• [YOUR INSTRUCTIONS] Look through the data below for the line with "iphone (75, 1465)", and transcribe it exactly together with each line after it up to and including the line with "switch (64, 644)". Give nothing else.
%%
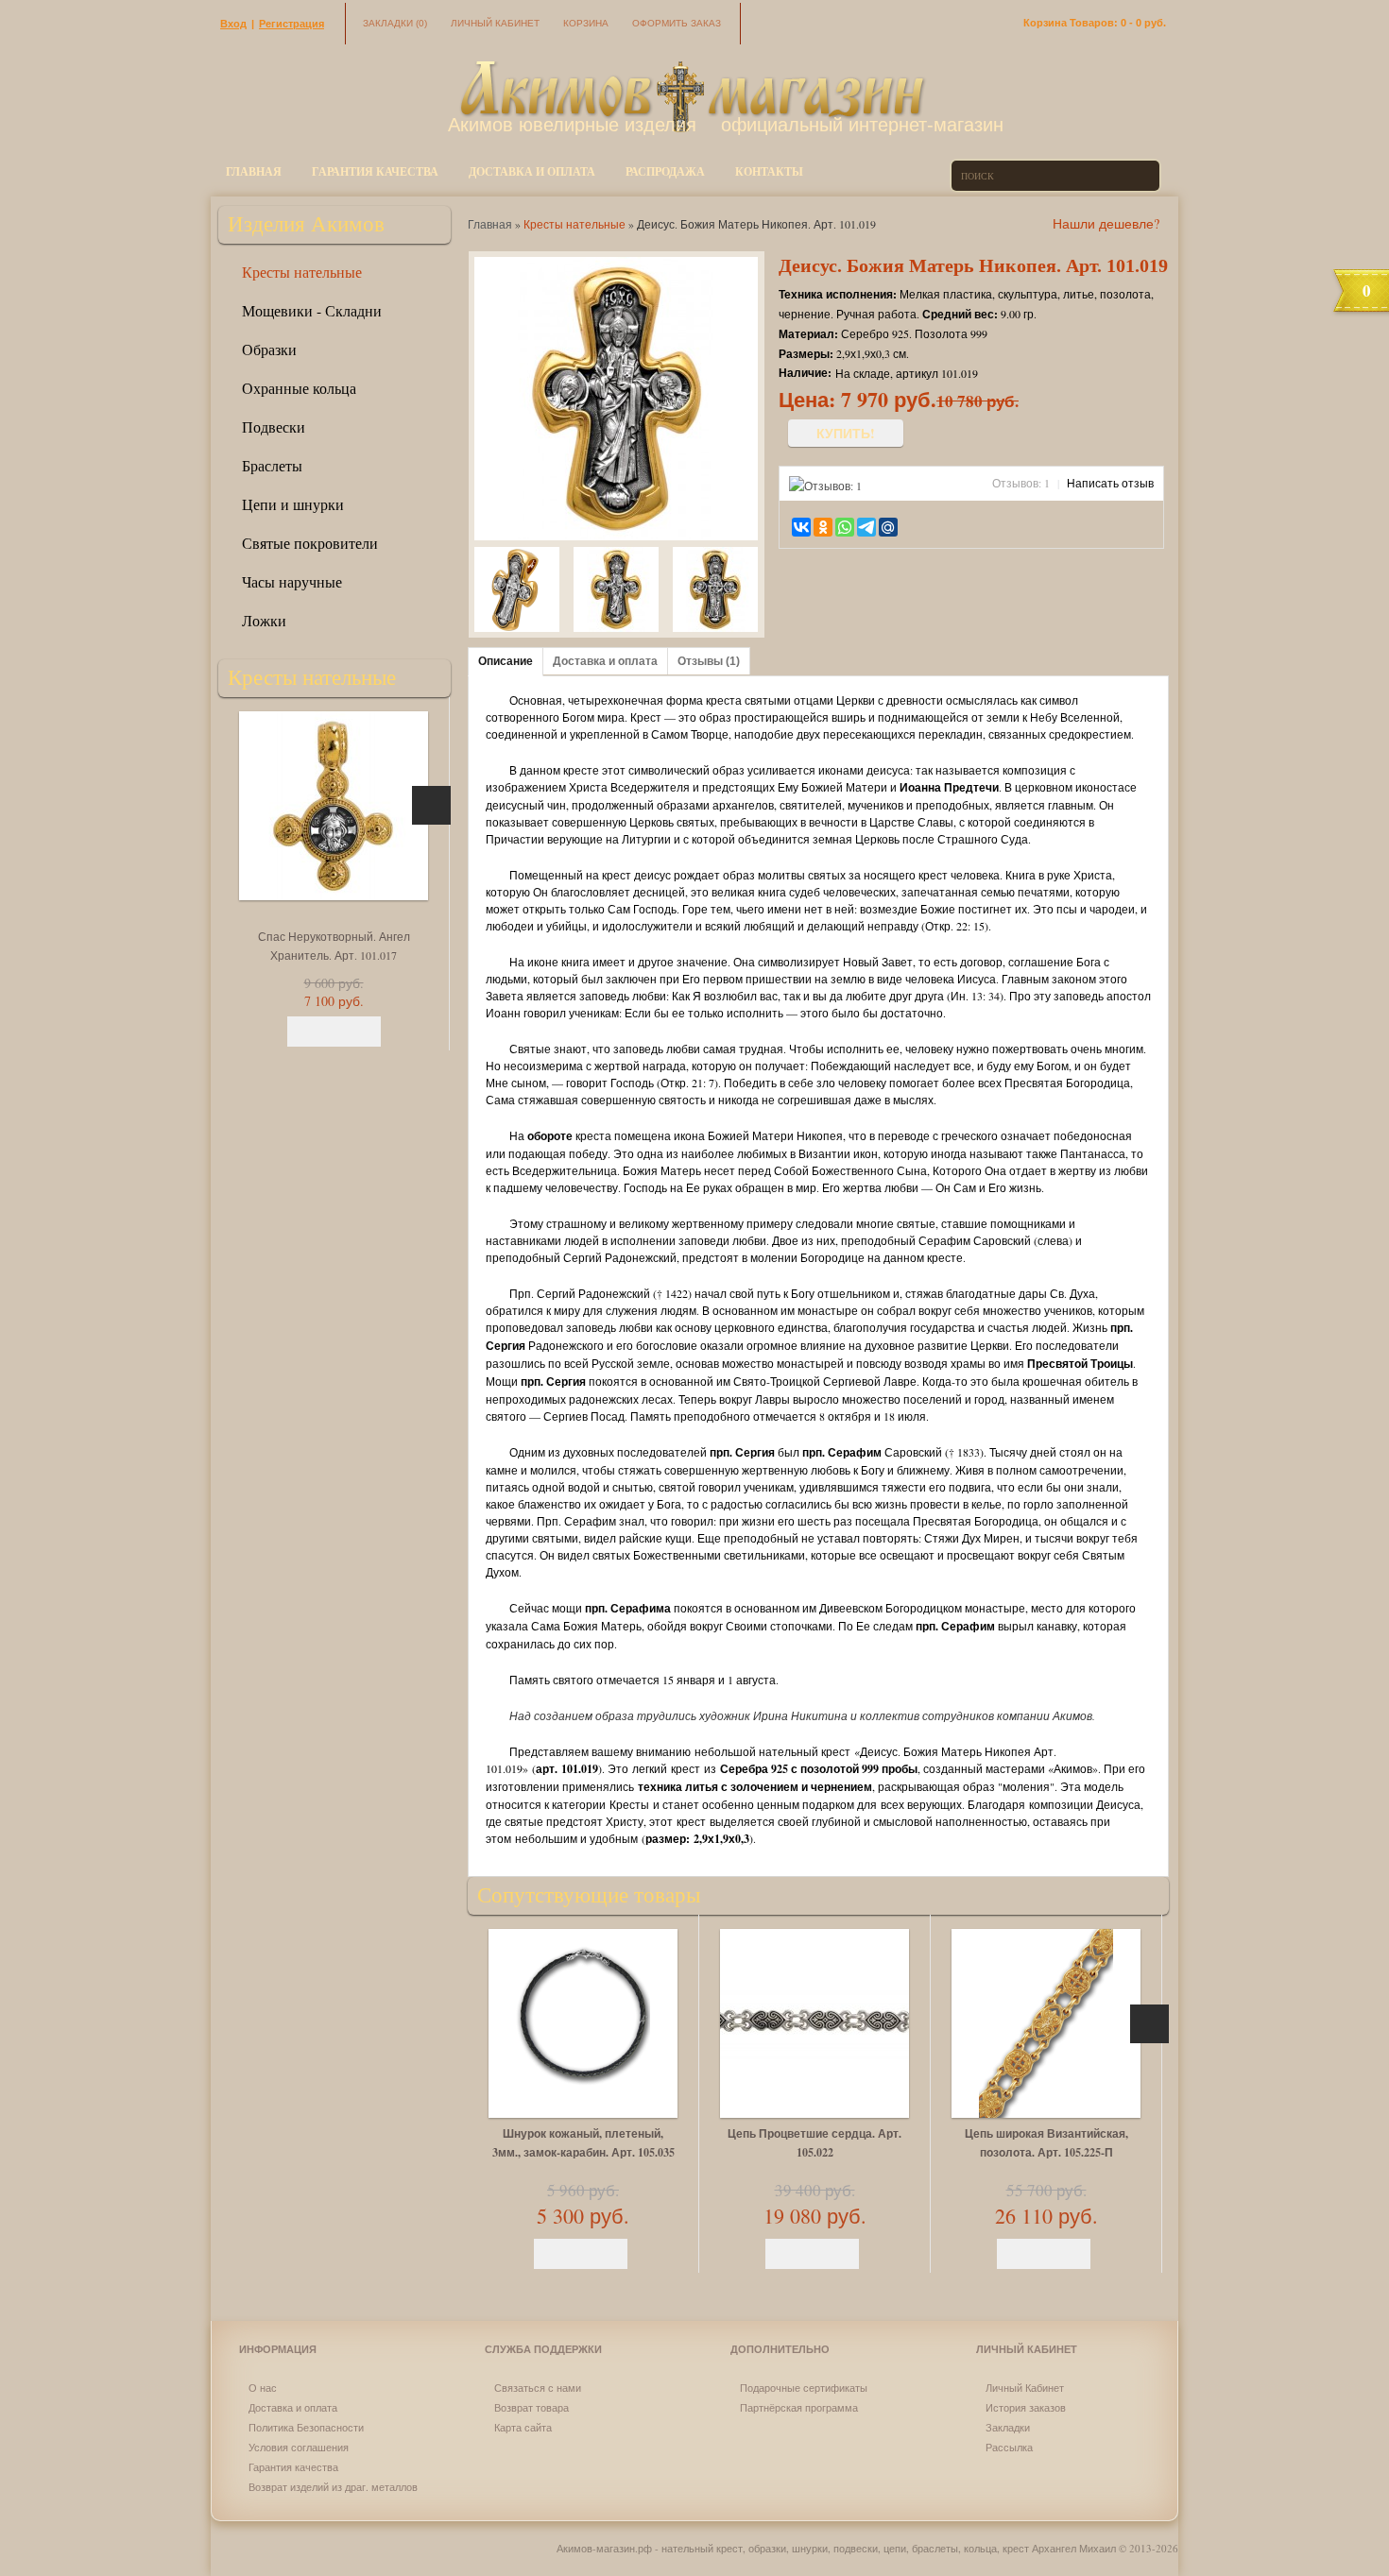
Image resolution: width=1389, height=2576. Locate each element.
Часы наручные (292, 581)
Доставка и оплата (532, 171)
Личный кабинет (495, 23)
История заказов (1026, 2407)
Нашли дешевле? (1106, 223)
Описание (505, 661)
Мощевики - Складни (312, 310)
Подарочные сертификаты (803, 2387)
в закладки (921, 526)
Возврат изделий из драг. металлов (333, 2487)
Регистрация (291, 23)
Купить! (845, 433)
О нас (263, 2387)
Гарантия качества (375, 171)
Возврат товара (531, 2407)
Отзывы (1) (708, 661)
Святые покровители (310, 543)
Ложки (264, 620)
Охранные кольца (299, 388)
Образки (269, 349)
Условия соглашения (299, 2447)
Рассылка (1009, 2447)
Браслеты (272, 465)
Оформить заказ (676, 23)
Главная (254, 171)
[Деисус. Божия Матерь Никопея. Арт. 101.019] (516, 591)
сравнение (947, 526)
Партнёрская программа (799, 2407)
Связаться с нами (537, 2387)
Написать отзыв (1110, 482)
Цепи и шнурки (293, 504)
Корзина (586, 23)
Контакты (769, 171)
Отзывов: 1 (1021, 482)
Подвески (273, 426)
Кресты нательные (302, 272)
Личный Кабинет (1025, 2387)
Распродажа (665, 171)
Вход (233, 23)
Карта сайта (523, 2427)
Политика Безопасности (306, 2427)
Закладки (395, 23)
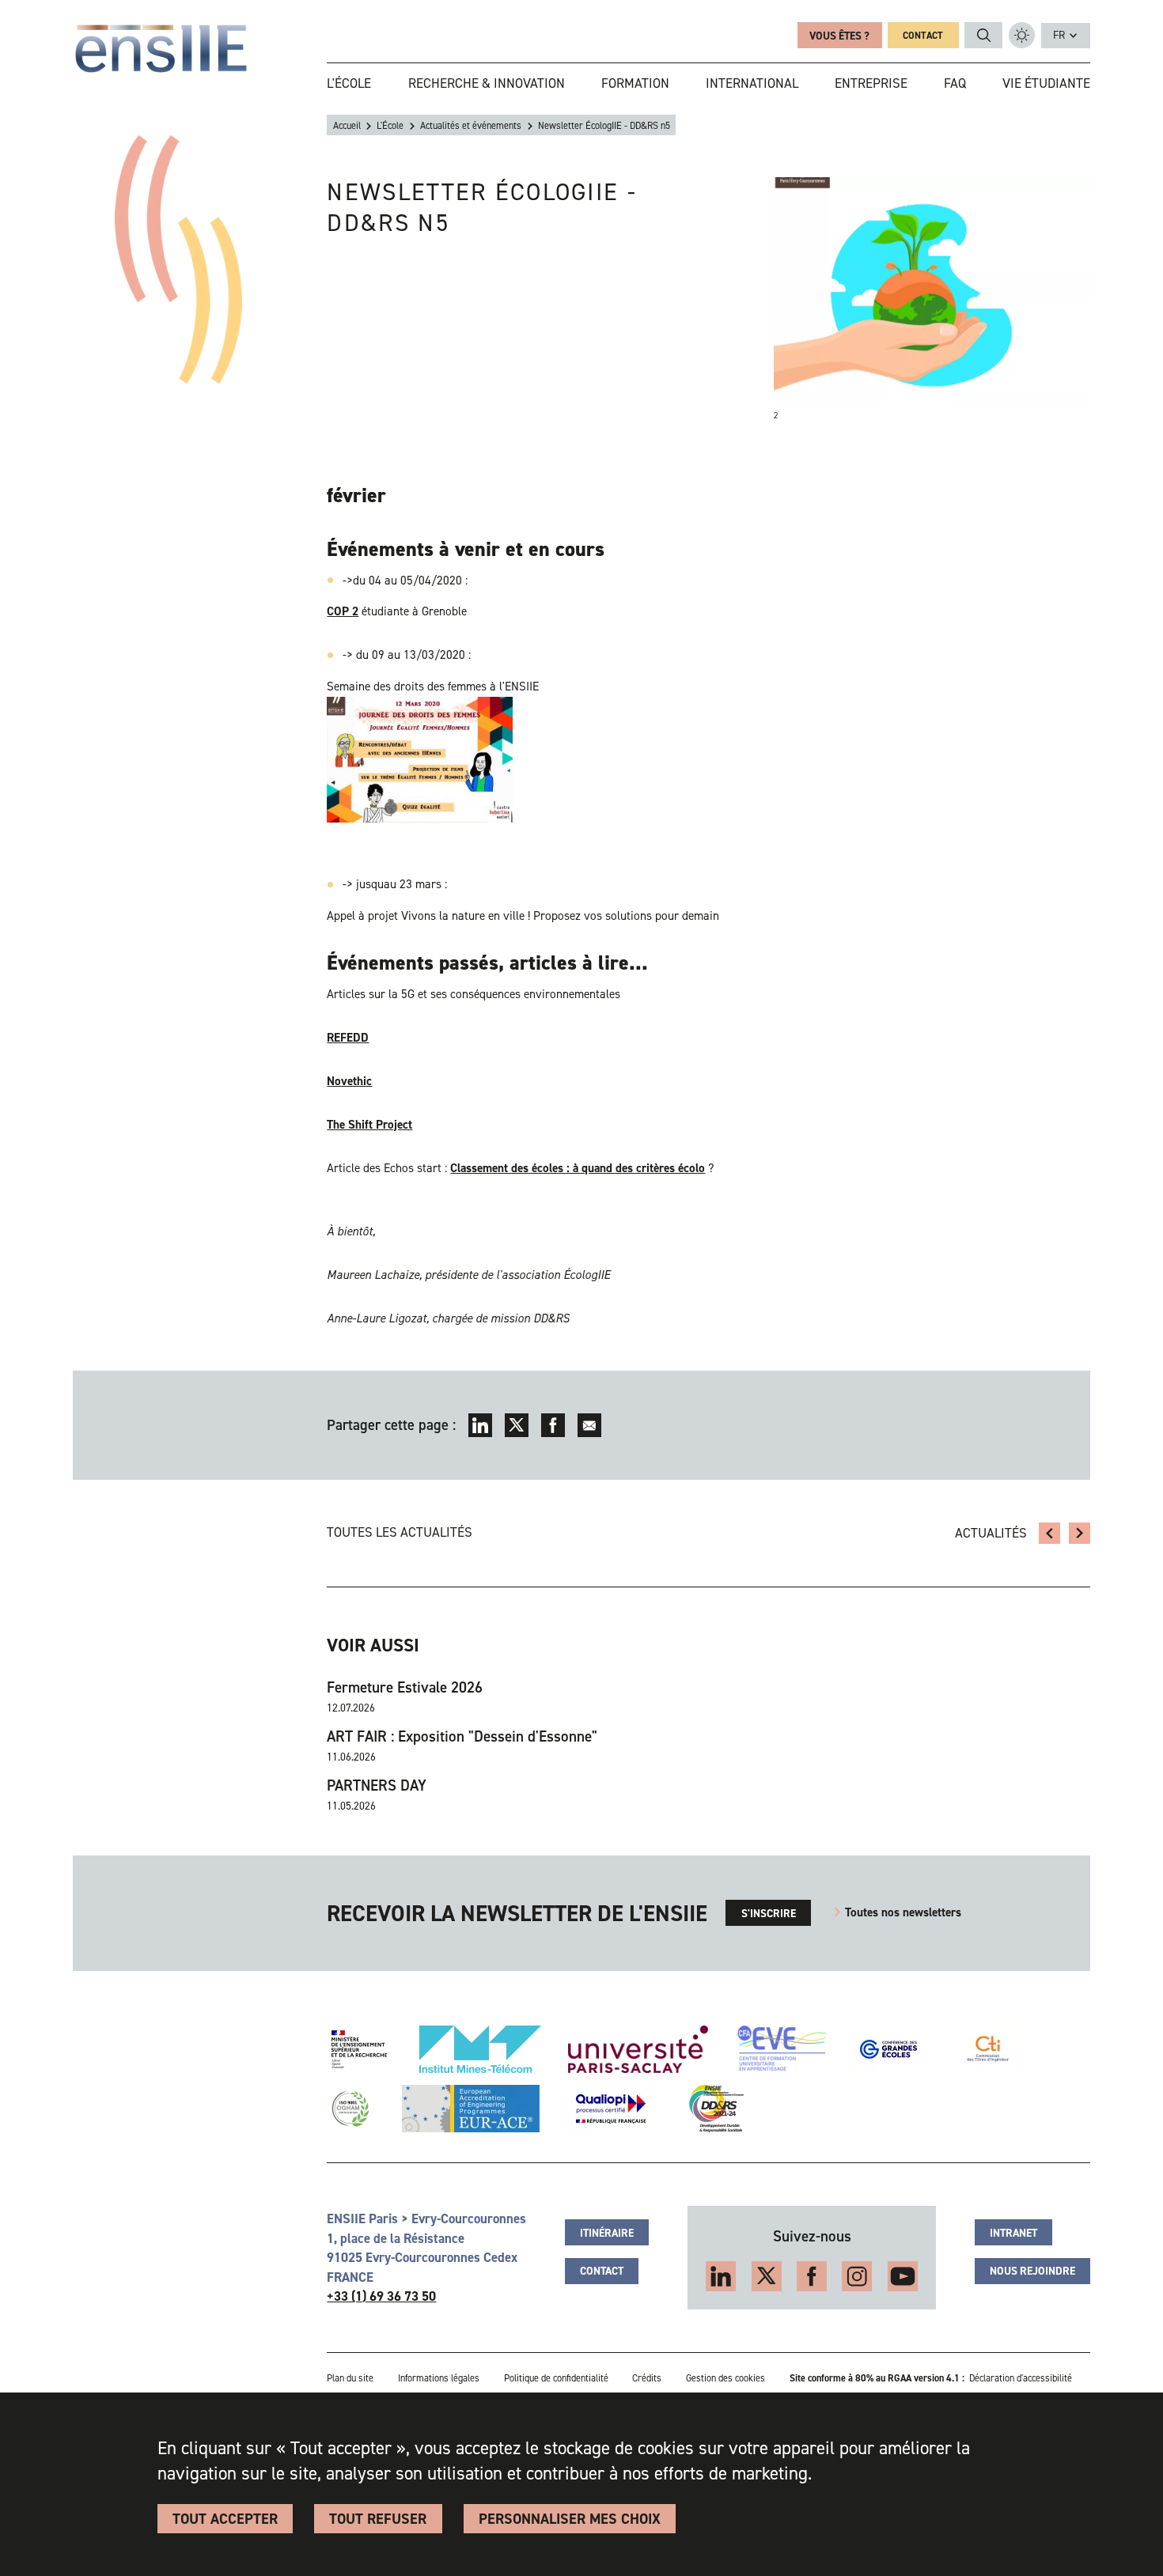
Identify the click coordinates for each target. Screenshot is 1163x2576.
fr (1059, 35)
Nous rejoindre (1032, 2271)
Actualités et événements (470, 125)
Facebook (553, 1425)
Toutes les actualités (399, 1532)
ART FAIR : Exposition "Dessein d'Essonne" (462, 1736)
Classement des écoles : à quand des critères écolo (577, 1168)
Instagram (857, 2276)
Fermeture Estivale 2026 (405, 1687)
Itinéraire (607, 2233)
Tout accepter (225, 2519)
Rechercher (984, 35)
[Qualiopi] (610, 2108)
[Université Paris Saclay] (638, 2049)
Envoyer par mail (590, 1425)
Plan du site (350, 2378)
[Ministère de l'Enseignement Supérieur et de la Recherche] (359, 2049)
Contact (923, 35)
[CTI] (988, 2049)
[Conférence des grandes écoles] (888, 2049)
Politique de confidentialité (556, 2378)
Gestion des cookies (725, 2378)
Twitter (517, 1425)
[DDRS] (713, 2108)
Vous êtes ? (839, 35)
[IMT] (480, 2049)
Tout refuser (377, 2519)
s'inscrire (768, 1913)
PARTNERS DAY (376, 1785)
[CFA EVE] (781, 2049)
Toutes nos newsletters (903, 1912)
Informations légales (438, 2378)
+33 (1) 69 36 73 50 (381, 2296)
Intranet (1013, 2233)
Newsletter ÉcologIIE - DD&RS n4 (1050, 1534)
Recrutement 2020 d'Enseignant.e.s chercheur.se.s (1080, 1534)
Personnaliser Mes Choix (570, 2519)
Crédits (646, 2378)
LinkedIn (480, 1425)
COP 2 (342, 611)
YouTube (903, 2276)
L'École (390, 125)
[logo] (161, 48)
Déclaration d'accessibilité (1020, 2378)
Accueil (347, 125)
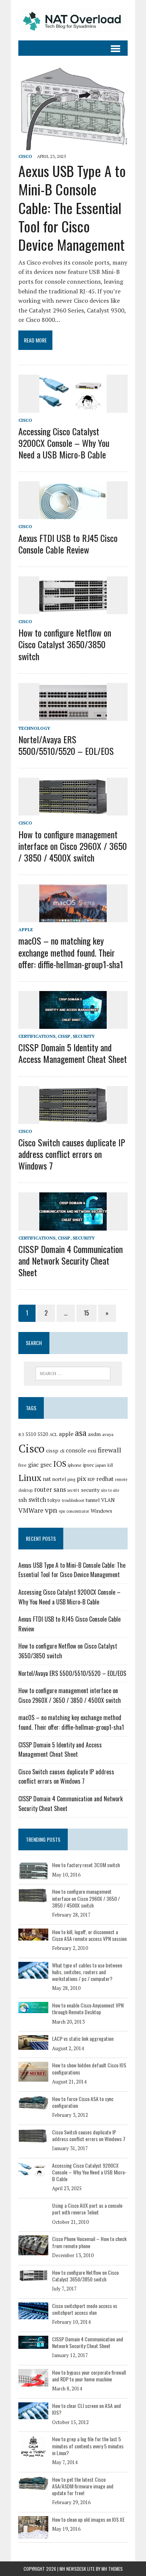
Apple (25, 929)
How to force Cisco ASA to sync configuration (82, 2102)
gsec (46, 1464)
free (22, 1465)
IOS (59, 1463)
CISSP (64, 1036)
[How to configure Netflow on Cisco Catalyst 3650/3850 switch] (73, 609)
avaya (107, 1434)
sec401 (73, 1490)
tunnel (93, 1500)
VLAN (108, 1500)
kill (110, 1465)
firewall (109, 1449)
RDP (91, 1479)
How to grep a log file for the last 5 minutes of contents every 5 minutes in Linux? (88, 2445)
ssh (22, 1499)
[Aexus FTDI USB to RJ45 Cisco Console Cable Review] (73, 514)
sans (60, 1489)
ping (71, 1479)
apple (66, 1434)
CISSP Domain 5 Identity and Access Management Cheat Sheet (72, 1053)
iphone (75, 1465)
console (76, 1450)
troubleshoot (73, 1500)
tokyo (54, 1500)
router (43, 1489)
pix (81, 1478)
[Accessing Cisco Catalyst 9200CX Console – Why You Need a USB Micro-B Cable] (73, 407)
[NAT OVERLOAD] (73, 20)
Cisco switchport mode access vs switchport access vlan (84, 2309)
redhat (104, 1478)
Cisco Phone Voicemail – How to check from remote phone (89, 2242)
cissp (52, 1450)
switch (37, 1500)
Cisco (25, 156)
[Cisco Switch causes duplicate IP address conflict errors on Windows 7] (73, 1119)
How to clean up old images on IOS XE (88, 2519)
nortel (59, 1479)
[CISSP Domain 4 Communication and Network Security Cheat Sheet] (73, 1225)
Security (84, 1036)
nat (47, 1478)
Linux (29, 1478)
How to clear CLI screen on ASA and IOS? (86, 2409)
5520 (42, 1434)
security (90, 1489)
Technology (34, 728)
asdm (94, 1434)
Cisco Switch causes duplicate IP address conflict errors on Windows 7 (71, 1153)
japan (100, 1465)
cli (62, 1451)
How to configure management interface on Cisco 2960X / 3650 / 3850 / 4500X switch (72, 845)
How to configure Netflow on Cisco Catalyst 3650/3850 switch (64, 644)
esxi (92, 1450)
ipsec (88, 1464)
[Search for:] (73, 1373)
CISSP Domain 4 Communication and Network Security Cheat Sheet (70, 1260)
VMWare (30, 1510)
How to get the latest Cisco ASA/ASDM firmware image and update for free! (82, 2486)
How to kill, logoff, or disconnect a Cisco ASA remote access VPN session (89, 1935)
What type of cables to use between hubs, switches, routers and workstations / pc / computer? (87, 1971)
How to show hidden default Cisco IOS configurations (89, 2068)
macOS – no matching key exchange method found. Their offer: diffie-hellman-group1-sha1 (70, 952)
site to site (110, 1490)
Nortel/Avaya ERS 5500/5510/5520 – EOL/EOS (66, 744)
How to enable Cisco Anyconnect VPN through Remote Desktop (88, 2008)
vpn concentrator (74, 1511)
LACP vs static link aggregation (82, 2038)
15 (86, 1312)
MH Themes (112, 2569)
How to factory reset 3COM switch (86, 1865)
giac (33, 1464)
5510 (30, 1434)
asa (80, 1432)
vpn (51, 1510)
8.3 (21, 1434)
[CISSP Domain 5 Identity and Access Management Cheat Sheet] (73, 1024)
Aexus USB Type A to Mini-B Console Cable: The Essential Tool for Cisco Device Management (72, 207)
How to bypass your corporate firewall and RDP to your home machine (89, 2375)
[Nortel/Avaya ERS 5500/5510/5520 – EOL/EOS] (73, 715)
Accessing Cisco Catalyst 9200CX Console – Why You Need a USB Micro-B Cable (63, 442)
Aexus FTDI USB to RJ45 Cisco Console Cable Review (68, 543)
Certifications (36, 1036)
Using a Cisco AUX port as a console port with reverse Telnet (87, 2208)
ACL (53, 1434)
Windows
%%
• [SOLVED PROBLEM]
iphone (75, 1465)
console (76, 1450)
troubleshoot (73, 1500)
tokyo (54, 1500)
router (43, 1489)
pix (81, 1478)
[Accessing Cisco Catalyst 9200CX Console – Why You Need a USB Micro-B Cable] (73, 407)
[NAT OVERLOAD] (73, 20)
Cisco switchport mode access vs switchport access vlan (84, 2309)
redhat (104, 1478)
Cisco Phone Voicemail – How to check from remote phone (89, 2242)
cissp (52, 1450)
switch (37, 1500)
Cisco (25, 156)
[Cisco Switch causes duplicate IP address conflict errors on Windows 7] (73, 1119)
How to clean up old images on IOS XE (88, 2519)
nortel (59, 1479)
[CISSP Domain 4 Communication and Network Security Cheat Sheet] (73, 1225)
Security (84, 1036)
nat (47, 1478)
Linux (29, 1478)
How to clear CLI screen on ASA and IOS? (86, 2409)
5520 (42, 1434)
security (90, 1489)
Technology (34, 728)
asdm (94, 1434)
Cisco Switch causes duplicate IP address conflict errors on Windows 7 (71, 1153)
japan (100, 1465)
cli (62, 1451)
How to configure management interface on Cisco 2960X / 3650 / 3850 / 4500X switch (72, 845)
How to configure Netflow on Cisco Catalyst 3650/3850 switch (64, 644)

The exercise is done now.